Chapter 2: Algorithm-Guided Learning at Scale

What were your biggest takeaways from the second of the Three Genres of Learning at Scale? Do you have any experience with Adaptive Tutors and Computer-Assisted Instruction and how do they align or differ from the research presented?

First, big compliments to Justin for explaining some complex topics in simple terms. Well done!

I have worked on CAI or CAI-adjacent products at Cisco, Pearson, and now Khan. A couple things that I would emphasize.

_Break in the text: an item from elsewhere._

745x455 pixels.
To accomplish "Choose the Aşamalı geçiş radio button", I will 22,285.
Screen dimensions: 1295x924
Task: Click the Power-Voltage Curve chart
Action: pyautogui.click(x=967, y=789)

  1. There is a difference between deciding what the next problem will be and what the next topic will be in terms of the roles and responsibilities of technology and the teacher. I have seen little objection to technology choosing which problem to do next for a student. I have seen great difficulty in adjusting to a system where the technology decides what topic to do next. Teachers often have pacing guides and a scope and sequence that they are tied to, and that is foundational to success on the end-of-year assessments. Asking them to let students spend significant time outside of that plan is a difficult request to make and for them to adapt to, particularly if they are less experienced, less trained, and unfamiliar with the school (guess which students are more likely to have teachers that fit that description).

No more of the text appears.